“Je hebt geen horloge om”, zeg ik hem.
Pedro Delgado kijkt naar zijn pols. “Nee. Soms wel hoor, maar niet altijd.”
“30 jaar geleden had je er wel een om.”
Even slaat hij aan het rekenen, dan barst de lach los. “Ja, eentje van plastic. Die hadden we van Banesto gekregen, de cosponsor. De grote wijzer had de vorm van een B, die was niet zo heel duidelijk. Je kon je wel eens enkele minuten vergissen. Maar dat was niet de belangrijkste reden dat ik te laat was, hoor.” Hij lacht opnieuw.
Delgado (59) is geen man van onverwerkte trauma’s. Te vaak al heeft hij ze moeten oprakelen, de soms fikse tegenvallers in zijn carrière, de onverklaarbare inzinkingen, pájaras in het Spaans, en hij heeft er geen enkel probleem mee om dat vandaag nog een keer te doen.

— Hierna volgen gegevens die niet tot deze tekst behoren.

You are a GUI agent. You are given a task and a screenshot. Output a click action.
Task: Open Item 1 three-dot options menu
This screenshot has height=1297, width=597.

“In 2002 werkte ik voor de Spaanse televisie en startte de Tour opnieuw in Luxemburg. Op de luchthaven stond een cameraploeg van de Nederlandse televisie en ik vroeg me af welke beroemdheid bij ons in het toestel had gezeten. Maar ze wilden mij hebben. Míj. Om over 1989 te praten natuurlijk. Zo word je dus beroemd!”
Hij lacht weer, op het zonnige terras van La Terracería, een aangenaam restaurantje aan de oostrand van Madrid, in de schaduw van de drukke ringweg M-30. Het verkeer is er niet te horen, wel de vele spelende kinderen die net uit school zijn gekomen.